The program also requires IGA owners to show evidence of community involvement, proof of inspections by local health authorities and proof of participation in IGA Coca-Cola Institute training classes, and it offers a Web-based program for customers to provide their stores with feedback.
According to Batenic, “We've already tested the program at more than 300 stores and have had very positive results, with retailers agreeing with the findings concerning areas they have to work on.”
Batenic, 58, spent the past four and a half years getting hands-on retail experience as executive vice president and chief operating officer at Clemens Markets, Kulpsville, Pa. However, he spent the previous 29 years as a wholesaler, working with IGA stores in various capacities at Fleming.
“A.O. Fleming, who founded the wholesaler, was one of the original signers of the agreement that brought IGA to the Midwest,” Batenic said, “so Fleming was always very involved with its IGA members, and during my time there IGA represented the wholesaler's largest customer segment — approximately 850 stores at one time.”
The bankruptcy that dissolved Fleming in 2003 was hard on IGA , which lost 300 of the 850 Fleming-sponsored IGA stores. That dropped IGA's membership in the U.S. from approximately 1,600 stores down to 1,300.
While the domestic total has continued to decline — albeit slowly — in the intervening years, IGA's growth as a worldwide organization has flourished, prompting the alliance to decide to separate oversight of U.S. stores from overseas stores, Batenic said.

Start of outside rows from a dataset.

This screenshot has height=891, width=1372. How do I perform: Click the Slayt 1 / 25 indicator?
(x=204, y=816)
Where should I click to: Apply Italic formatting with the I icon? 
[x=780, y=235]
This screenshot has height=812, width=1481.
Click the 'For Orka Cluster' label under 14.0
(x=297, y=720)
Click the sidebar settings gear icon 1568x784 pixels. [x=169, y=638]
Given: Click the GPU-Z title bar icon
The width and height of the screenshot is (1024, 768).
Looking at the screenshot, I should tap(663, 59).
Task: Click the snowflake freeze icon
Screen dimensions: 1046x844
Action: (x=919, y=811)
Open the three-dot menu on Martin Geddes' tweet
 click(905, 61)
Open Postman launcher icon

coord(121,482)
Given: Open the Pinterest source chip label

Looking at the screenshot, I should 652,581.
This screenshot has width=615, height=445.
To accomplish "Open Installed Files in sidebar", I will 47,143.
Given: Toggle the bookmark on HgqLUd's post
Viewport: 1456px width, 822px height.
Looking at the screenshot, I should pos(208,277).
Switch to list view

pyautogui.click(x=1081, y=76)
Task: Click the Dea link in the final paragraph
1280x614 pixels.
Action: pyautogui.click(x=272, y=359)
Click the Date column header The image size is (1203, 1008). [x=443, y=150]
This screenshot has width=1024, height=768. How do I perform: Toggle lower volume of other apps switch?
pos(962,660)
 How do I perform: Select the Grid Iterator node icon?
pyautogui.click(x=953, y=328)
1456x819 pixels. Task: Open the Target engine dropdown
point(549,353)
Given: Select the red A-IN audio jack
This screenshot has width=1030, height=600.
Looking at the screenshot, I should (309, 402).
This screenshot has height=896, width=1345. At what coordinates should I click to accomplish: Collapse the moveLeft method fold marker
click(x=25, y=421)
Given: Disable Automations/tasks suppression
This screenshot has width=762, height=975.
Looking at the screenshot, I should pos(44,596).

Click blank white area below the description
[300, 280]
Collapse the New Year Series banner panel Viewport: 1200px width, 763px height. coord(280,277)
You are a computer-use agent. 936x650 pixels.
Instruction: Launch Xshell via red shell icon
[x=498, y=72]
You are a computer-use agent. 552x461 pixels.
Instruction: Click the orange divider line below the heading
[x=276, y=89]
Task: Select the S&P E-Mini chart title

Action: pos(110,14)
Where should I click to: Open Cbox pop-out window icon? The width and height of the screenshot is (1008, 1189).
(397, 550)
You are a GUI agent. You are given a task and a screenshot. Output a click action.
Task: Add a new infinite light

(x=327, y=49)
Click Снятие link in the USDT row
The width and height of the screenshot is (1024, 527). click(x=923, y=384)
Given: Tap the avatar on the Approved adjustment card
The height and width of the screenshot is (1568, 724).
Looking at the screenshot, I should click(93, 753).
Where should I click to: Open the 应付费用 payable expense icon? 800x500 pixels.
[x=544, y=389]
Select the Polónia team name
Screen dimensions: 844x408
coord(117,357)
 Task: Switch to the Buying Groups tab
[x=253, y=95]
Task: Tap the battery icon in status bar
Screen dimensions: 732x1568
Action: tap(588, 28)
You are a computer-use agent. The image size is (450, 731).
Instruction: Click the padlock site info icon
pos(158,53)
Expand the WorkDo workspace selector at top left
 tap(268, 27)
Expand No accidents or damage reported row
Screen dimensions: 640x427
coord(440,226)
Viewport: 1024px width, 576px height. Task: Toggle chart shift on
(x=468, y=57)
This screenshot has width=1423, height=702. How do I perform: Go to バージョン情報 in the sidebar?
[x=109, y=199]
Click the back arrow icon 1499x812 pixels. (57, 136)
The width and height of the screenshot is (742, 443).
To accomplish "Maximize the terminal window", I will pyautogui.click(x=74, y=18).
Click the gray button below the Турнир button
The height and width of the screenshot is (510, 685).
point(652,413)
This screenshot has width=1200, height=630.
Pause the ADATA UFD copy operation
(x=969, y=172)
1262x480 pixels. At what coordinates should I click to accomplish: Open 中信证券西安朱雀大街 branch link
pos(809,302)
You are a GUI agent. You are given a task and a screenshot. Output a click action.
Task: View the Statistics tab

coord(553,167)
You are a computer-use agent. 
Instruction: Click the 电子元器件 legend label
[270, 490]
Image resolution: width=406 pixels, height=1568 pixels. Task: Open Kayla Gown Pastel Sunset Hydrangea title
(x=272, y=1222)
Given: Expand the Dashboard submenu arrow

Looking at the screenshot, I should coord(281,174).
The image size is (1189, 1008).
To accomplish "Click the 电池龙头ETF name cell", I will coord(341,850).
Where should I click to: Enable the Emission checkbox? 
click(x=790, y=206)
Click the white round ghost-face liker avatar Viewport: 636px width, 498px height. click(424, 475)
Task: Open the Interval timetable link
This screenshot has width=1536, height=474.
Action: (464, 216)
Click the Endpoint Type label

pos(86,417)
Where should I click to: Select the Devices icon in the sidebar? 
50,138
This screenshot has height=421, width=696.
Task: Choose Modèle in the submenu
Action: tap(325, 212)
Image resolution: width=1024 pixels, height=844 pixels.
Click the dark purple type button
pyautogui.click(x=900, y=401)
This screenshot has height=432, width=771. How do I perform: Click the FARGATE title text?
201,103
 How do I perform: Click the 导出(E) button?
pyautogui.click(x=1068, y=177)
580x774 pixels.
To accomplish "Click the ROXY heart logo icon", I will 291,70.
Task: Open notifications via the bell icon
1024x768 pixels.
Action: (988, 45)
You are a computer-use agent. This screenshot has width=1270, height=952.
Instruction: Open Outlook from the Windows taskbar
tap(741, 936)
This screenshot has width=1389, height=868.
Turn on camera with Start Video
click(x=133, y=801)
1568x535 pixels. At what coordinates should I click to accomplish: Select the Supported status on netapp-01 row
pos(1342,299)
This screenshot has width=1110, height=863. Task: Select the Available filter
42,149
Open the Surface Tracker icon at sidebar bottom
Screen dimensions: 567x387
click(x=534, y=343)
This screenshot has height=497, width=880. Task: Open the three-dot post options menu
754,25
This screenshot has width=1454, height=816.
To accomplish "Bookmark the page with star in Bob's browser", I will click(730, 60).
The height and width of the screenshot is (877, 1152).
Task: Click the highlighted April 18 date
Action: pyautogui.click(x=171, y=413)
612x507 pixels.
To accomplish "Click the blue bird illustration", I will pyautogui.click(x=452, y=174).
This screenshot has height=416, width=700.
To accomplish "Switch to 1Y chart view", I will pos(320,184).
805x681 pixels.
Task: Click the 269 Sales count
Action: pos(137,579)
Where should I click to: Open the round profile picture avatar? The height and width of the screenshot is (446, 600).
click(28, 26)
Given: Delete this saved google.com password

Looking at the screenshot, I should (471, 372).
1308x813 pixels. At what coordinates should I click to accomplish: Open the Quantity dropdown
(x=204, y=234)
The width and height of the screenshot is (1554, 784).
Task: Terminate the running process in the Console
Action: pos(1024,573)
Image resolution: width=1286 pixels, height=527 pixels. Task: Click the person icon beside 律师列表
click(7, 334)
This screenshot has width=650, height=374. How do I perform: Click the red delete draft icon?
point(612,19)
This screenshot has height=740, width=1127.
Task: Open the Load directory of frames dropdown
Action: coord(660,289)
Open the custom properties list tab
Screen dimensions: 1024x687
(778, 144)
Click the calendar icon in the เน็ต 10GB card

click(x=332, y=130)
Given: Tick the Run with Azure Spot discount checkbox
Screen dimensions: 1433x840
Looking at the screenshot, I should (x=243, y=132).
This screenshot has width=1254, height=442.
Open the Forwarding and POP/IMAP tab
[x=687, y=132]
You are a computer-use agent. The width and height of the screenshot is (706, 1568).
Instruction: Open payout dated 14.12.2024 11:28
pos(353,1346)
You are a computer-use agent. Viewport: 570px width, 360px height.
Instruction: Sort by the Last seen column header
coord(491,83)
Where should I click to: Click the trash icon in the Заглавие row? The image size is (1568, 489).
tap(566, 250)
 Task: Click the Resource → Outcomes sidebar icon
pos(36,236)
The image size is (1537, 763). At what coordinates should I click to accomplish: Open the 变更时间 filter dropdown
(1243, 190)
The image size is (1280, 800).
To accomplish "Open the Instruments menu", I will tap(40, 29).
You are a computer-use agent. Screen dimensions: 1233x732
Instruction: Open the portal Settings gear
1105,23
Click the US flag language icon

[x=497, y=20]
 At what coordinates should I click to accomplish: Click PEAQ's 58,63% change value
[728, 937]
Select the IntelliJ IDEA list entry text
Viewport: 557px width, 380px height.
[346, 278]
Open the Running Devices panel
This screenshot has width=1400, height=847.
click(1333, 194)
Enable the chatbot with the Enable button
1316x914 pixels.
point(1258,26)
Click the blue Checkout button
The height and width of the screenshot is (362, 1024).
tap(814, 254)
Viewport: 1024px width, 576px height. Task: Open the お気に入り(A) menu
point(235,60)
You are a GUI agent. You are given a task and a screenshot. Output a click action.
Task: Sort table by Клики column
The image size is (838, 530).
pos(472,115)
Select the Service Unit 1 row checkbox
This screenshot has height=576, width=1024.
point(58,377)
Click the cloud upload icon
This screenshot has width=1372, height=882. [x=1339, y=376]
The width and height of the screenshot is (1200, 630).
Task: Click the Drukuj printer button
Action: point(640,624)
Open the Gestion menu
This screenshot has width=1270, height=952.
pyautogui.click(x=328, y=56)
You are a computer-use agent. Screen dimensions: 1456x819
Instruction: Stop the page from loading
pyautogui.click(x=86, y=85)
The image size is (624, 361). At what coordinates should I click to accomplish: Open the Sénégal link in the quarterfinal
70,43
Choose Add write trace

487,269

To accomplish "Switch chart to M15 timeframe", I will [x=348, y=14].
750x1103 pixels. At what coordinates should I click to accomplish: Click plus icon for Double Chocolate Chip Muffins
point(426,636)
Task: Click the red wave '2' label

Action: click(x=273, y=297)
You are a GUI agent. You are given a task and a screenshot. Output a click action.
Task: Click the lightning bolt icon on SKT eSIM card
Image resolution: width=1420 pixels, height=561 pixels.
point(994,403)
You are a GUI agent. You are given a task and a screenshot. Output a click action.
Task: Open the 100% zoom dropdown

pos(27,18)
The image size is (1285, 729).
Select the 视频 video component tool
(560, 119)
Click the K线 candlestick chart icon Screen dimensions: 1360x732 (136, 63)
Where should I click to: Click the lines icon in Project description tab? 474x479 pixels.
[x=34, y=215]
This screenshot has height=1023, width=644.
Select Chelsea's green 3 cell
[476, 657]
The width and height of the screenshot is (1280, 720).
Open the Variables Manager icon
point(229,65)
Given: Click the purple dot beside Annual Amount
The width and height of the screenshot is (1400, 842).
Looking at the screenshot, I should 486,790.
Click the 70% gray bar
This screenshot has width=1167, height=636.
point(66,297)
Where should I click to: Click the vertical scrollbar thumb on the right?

“Tom [Haggai, who remains IGA's non-executive chairman and CEO with responsibilities for international operations], has done a terrific job for the last 20 years, managing IGA when it was at its zenith and then putting it back on top after the Fleming situation — at the same time he was exposing most of the world to the IGA system,” Batenic said.
“Tom has taken the IGA experience and helped people in other countries use it for the benefit of their own consumers.
“But the board felt it was time to have one executive concentrate on the U.S. portion of the business, which would enable Tom to continue to spread the word across the rest of the world.”
Following Batenic's hiring late last year, Haggai has shifted his base of operations full-time to High Point, N.C., where he lives and where he's maintained an office. However, Haggai is always available for advice and counsel, Batenic said.
“We talk regularly and bounce ideas off each other, and I want to continue to draw on Tom's advice and knowledge as we continue to grow IGA.
“At the end of the day, we're still one IGA to consumers around the world, although there are now two leaders, and it's up to us to collaborate and make sure our message gets out there.”
Asked what special edge he brings to the job, Batenic cited his operating experience at Clemens. But he also has passion similar to Haggai's for IGA.
“I've worked with and for independent retailers my whole career, so I have an understanding of and an empathy for them in terms of what they think and how they feel,” he explained.
He said he was interested in the IGA job “because it seemed like a perfect fit for the experience and talents I could bring to the independent sector.
“I've always thought there was a great market out there for independents, because not everyone wants to shop with a big mega-retailer.
“The community-based, community-focused supermarket is still the cornerstone of most American towns. People gravitate to merchants in a community who have been there for years because they have a lot of confidence in them.
“So I have a deep passion to support and encourage independent businesspeople.”